But the American company Apple is giving biometrics a huge bump as a result of its latest iPhone, the 5S, which goes on sale September 20. The model employs fingerprint identification as the way users unlock their devices.
For at least a decade, various other laptop and phone manufacturers have tentatively offered fingerprint recognition features before withdrawing them. But Apple is the first to make biometric identification standard, and enabled by default. The company also has a storied history of nudging technologies — including the smartphone itself — into user-friendliness and watching their popularity explode.
To coax users into using their anatomy as a password, Apple has embedded the so-called "Touch ID" hardware in the phone’s home button. Currently, users unlock the phone by first pressing the button and then entering a passcode — if they have one set up. With Touch ID, users simply hold their finger over the home button for an additional moment to wake up and unlock the phone.
The system will get a lot of users, in other words. If they like it, they may be more open to other biometric identification systems. But the reverse is also true, making the feature an important trial balloon.
Privacy and security are issues that dog any use of biometric user verification, and Apple’s announcement has proven no different.
The company has shown it's aware of those concerns.
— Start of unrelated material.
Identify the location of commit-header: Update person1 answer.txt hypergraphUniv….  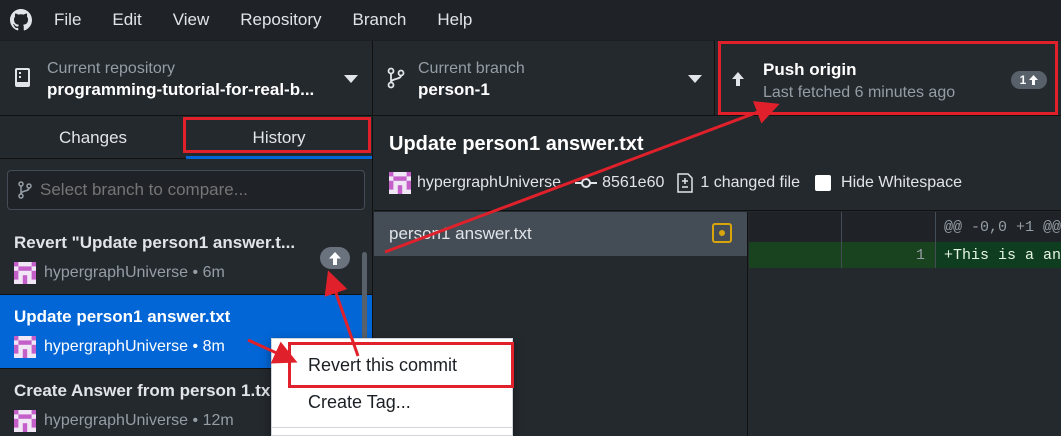
(718, 164).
By opting for a capacitance scanner, which measures how much electricity is conducted through different points on the user’s finger to map its ridges, Apple has reduced the chance that a detached finger or, more likely, a photocopy could trick the system.
But what if the user's fingerprint, due to aging or injury or a damaged scanner, is rejected? In recent years, efforts to use fingerprints for national identity papers in Europe have been put on ice because they weren't accurate enough. Apple appears to betting that Touch ID's role protecting a single electronic device will spare it from such high-stakes arguments. But if the system doesn't work reliably, it will give Apple a black eye it doesn't need, and may prove a major setback for other biometric identification systems to boot.
As for privacy, the iPhone will not save an image of the fingerprint, but will instead keep data points which are encrypted and stored locally on the phone. The biometric passcode won’t be backed up to Apple servers or iCloud, according to Apple senior vice president Philip Schiller. Apple is not giving app developers access to Touch ID, at least until the system has had its very public beta test.
Because Apple’s system is closed, users will not be able to verify its privacy and security for themselves. Security experts insist that manual verification is the single best way to ensure privacy. The Free Software Foundation has cried foul.
"Is the hardware only capable of reading a pattern, or is it that the software Apple ships only uses the pattern functionality? This matters, because if the hardware is capable of both, then other software could enable those functions," FSF executive director John Sullivan told Singularity Hub.
Encrypting information as sensitive as biometric data is only as secure as the particular method of encryption, Sullivan noted.
"The devil is in the details," he said.
But Jules Polonetsky, the director of the Future of Privacy Forum, saw more benefits than privacy risks in the biometric system.
“The fingerprint reader provides far better security and is easier to use than simple passcodes. By not storing the actual print, and by keeping the data on the phone and ensuring apps can't access it, Apple has minimized the most likely privacy concerns,” Polonetsky told Singularity Hub.
Only half of U.S. users use passcodes, and most of their codes are not very secure. So it seems Apple has cleverly set the bar low for Touch ID: If it's reliable enough to prompt more users to lock down their phones, it will mark an improvement in mobile security.
Other mobile companies are taking note. According to a Wall Street Journal report, at least one Android phone-maker is already planning a fingerprint login.